Objectif 1 — Restitue le passage de l'entretien sur Mea Ayaya qui commence aux mots "Art de vivre" et se termine après les mots "sa petite voix.".

Texte à lire —
######

Art de vivre italien
MEA AYAYA, une tradition de bijoux en filigrane sarde
Lorsque nous avons entamé notre série d’articles sur la Sardaigne, nous avons immédiatement pensé à interviewer Marina, la créatrice de Mea Ayaya. À 23 ans, elle a envoyé balader une carrière parisienne toute tracée pour se rapprocher de son île en créant Mea Ayaya, une marque de bijoux en filigrane sarde, une technique artisanale ancestrale qui disparaissait peu à peu. Rencontre avec cette jeune femme qui a décidé très tôt dans son parcours d’écouter sa petite voix.
Bonjour Marina, peux-tu te présenter et nous parler de ton parcours ?
Bonjour Emilie ! J’ai 25 ans, je suis franco-sarde, née d’un papa sarde et d’une maman franco-italienne. J’ai grandi à Paris. J’ai eu un parcours scolaire un peu atypique, en sport étude option danse classique et j’ai ensuite choisi de me lancer dans des études littéraires pour pouvoir faire coïncider ma passion pour la danse avec un métier plus concret. Après mes études, j’ai travaillé chez Repetto puis à l’Opéra de Paris, reliant ainsi métier et passion. Depuis toujours, j’ai besoin d’avoir du sens pour me lever le matin, mon métier devait donc avoir un petit supplément d’âme. J’ai une tendance à tout programmer, donc j’avais en tête un chemin tout tracé pour les 10 prochaines années, sauf que j’ai tout envoyé valser pour créer Mea Ayaya.
Pourquoi et comment est né Mea Ayaya ?
Je fais confiance au hasard et au destin de plus en plus. En 2019, comme tous les étés, je suis partie en Sardaigne voir ma famille. Cette période est toujours propice à la remise en question pour moi. Il y a un rocher sur lequel je vais m’installer face à la mer et je me questionne sur l’année écoulée, sur ce que je veux. Je l’appelle ma “thérapie du rocher”. Je n’étais pas épanouie au point de vue management dans mon boulot. Le même mois, ma grand-mère, mea ayaya en sarde, est décédée. À sa mort, elle m’a légué sa bague de fiançailles réalisée en filigrane sarde. Ça a remué beaucoup de choses. Le jour de mon départ pour Paris, je suis arrivée devant l’avion et j’ai pleuré. J’ai décidé de ne pas rentrer en France pour essayer de comprendre ce qui se passait dans ma tête. J’en ai parlé à mon père qui, depuis qu’il est à la retraite, vit en permanence dans son jardin de Sardaigne comme un ermite. Il m’a soutenue et m’a proposé de partir ensemble à la rencontre de l’orfèvrerie sarde. À partir de là a commencé l’aventure Mea Ayaya. En octobre, la société était créée. En novembre, les premiers bijoux étaient prêts. En décembre, je faisais ma première vente. En 3 mois, Mea Ayaya existait, comme s’ il y avait une urgence. Alors, évidemment, il y a eu énormément de travail et de doutes, mais il y a aussi eu une sorte d’alignement, une évidence, tout se mettait en place.

######

Enregistrements présentés —
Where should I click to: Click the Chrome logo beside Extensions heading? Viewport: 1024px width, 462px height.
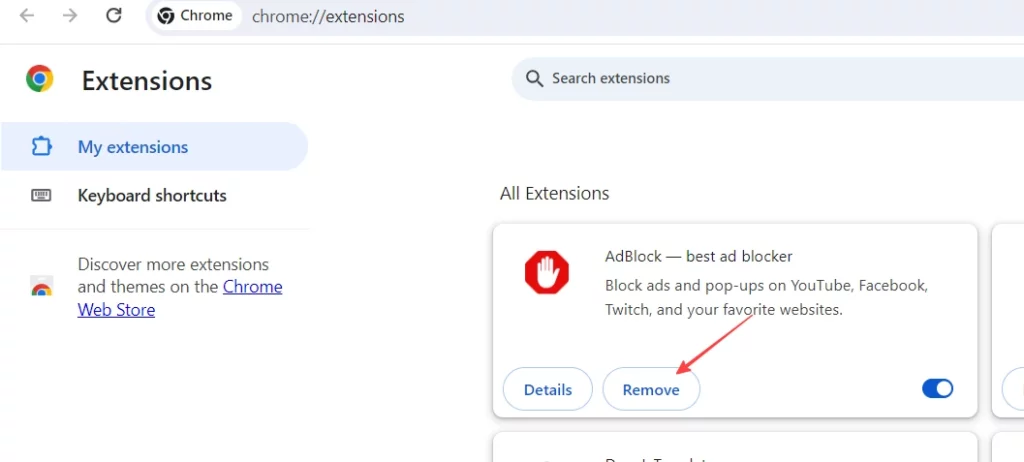(x=39, y=79)
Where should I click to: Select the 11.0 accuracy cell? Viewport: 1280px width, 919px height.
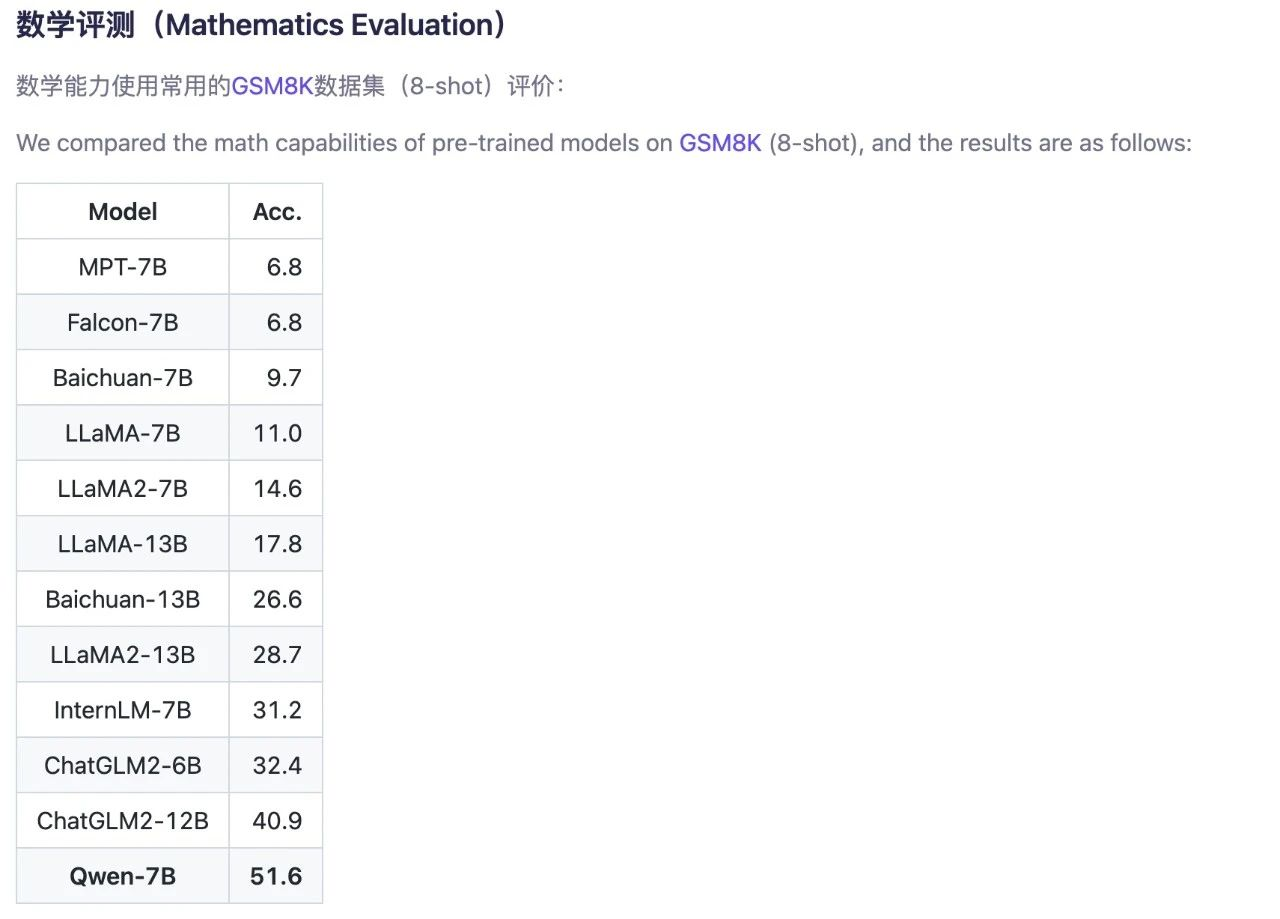click(x=277, y=433)
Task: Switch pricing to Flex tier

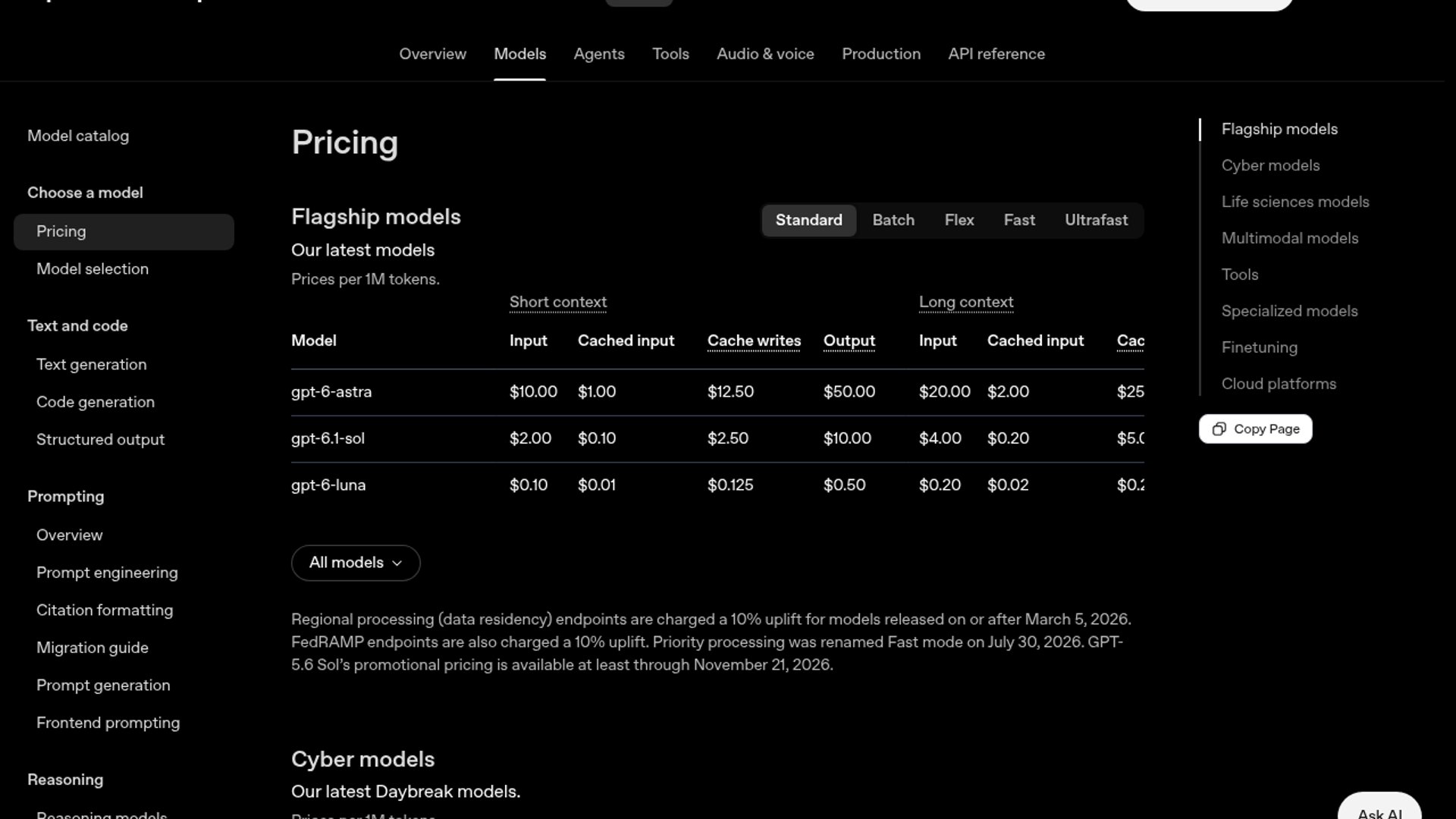Action: [959, 221]
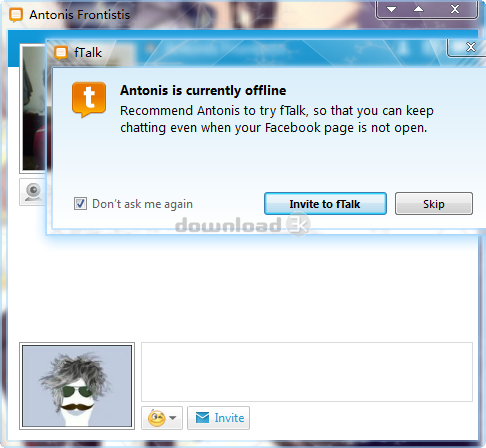Click the Don't ask me again label
Viewport: 486px width, 448px height.
142,204
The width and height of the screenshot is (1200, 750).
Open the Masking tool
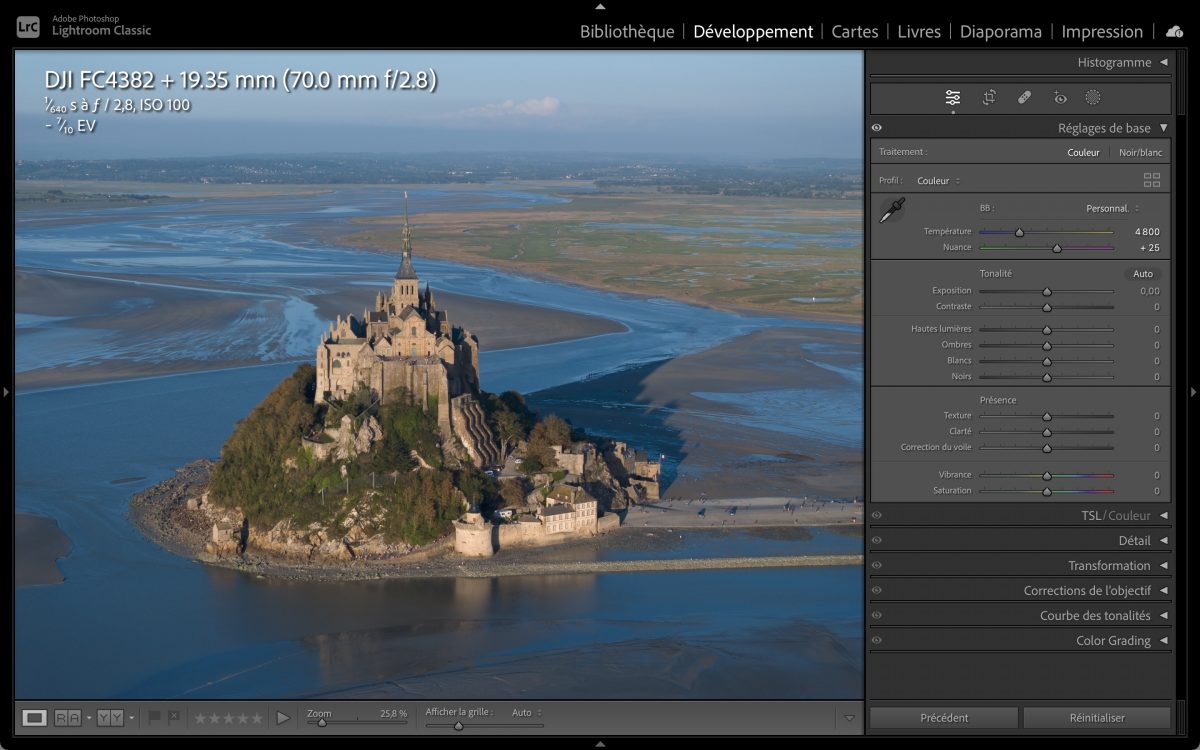pos(1093,97)
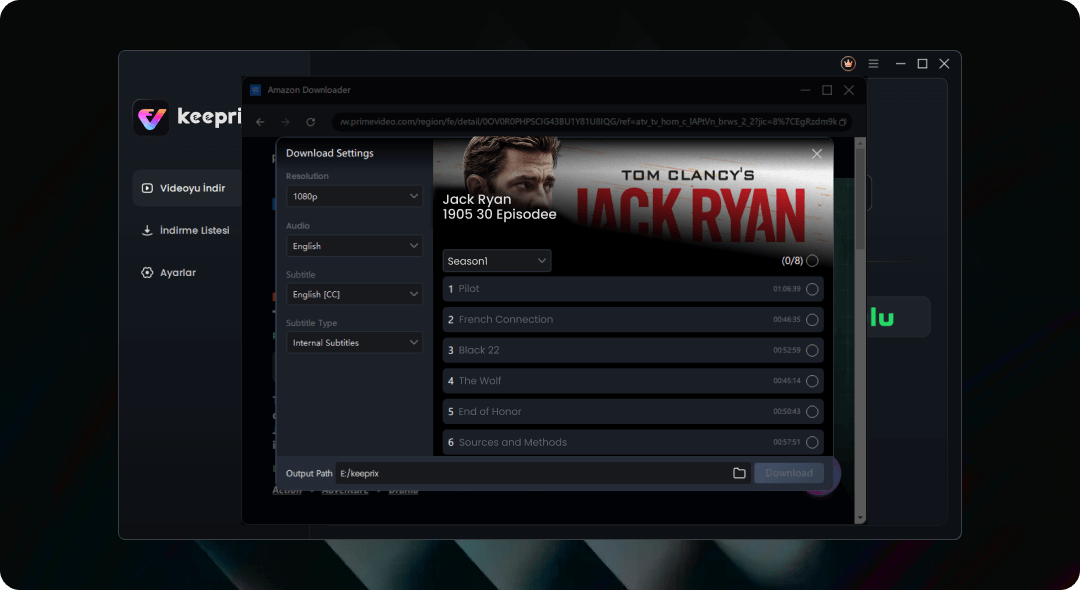Open the hamburger menu in title bar
This screenshot has height=590, width=1080.
(x=873, y=63)
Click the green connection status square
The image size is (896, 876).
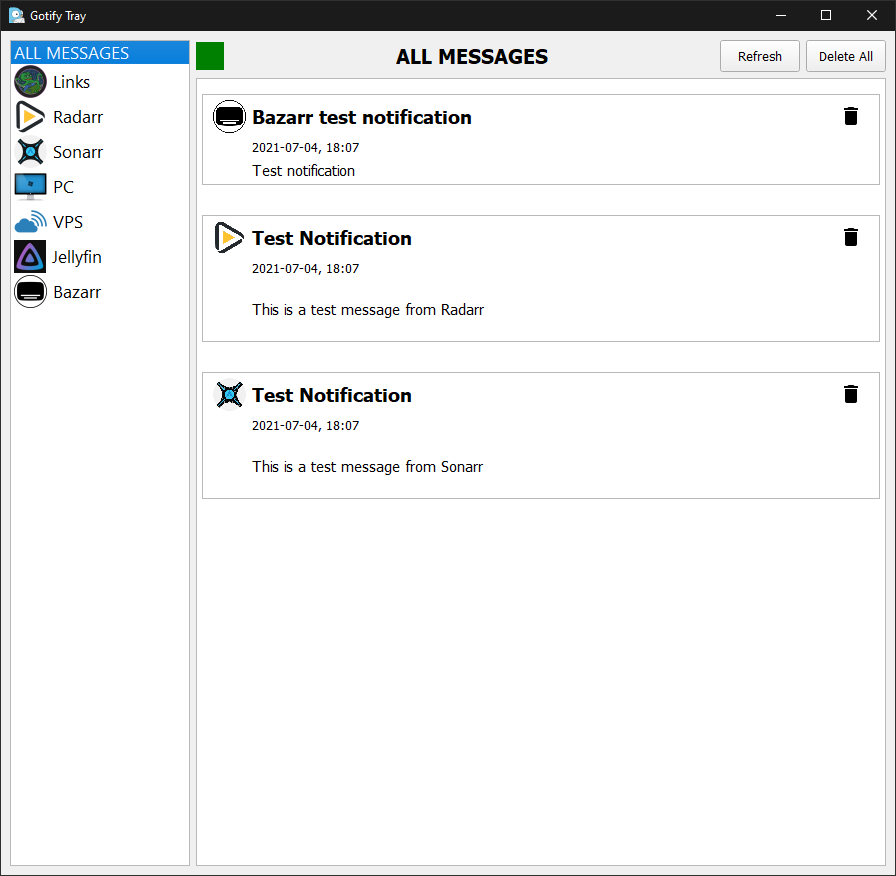tap(210, 56)
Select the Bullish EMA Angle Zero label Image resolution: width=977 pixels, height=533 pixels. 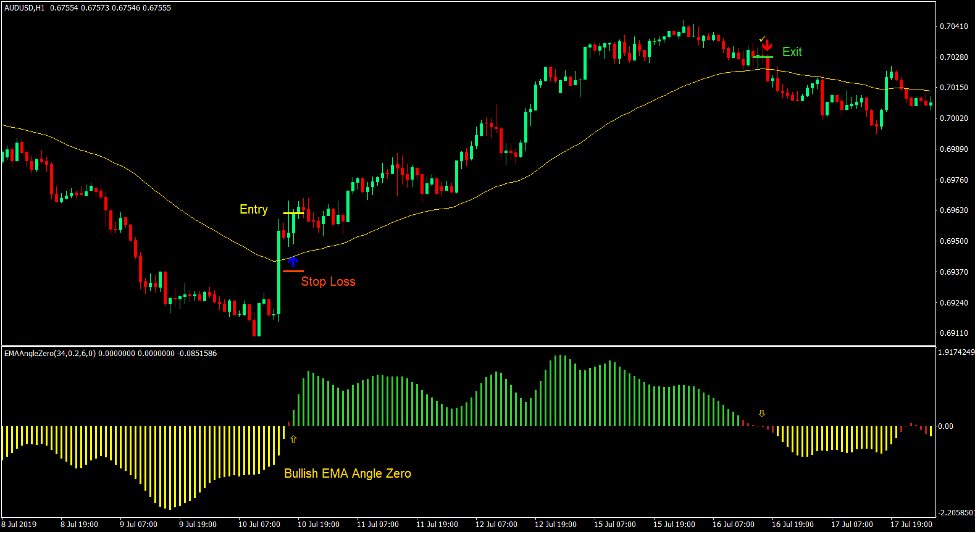point(347,474)
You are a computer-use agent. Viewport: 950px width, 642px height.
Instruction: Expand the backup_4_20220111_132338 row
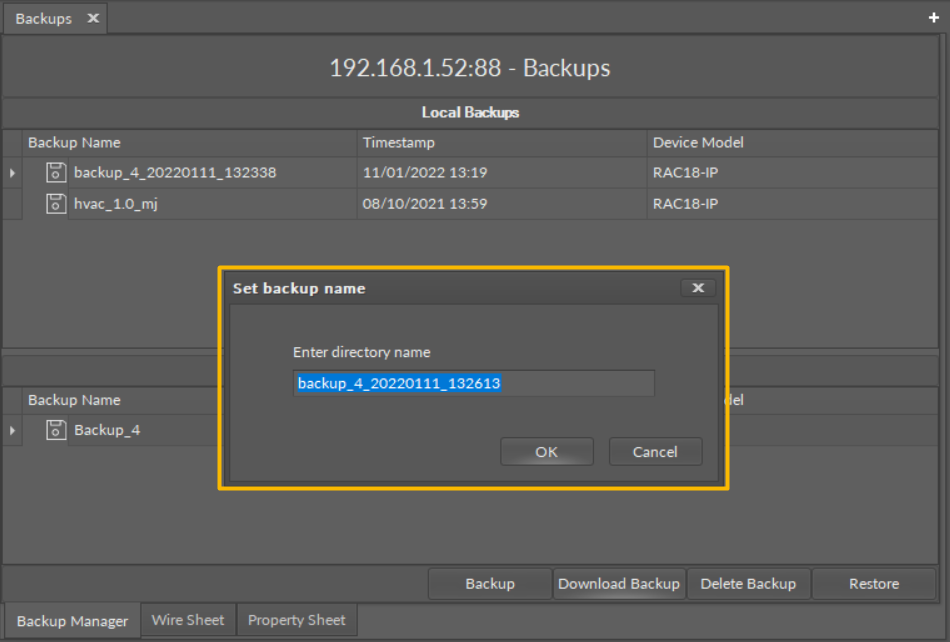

######

Objectif 2 — Reformule en CSV à deux colonnes, demande et réponse, les enregistrements allant de leur première ligne jusqu'à la ligne contenant "click(x=277, y=433)", incluse, et seulement ceux-là. Mets une ligne par demande, chaque champ entre guillemets avec les sauts de ligne remplacés par des espaces, et laisse les images de côté.

Corrigé 1 —
Art de vivre italien
MEA AYAYA, une tradition de bijoux en filigrane sarde
Lorsque nous avons entamé notre série d’articles sur la Sardaigne, nous avons immédiatement pensé à interviewer Marina, la créatrice de Mea Ayaya. À 23 ans, elle a envoyé balader une carrière parisienne toute tracée pour se rapprocher de son île en créant Mea Ayaya, une marque de bijoux en filigrane sarde, une technique artisanale ancestrale qui disparaissait peu à peu. Rencontre avec cette jeune femme qui a décidé très tôt dans son parcours d’écouter sa petite voix.

Corrigé 2 —
demande,réponse
"Where should I click to: Click the Chrome logo beside Extensions heading? Viewport: 1024px width, 462px height.","(x=39, y=79)"
"Where should I click to: Select the 11.0 accuracy cell? Viewport: 1280px width, 919px height.","click(x=277, y=433)"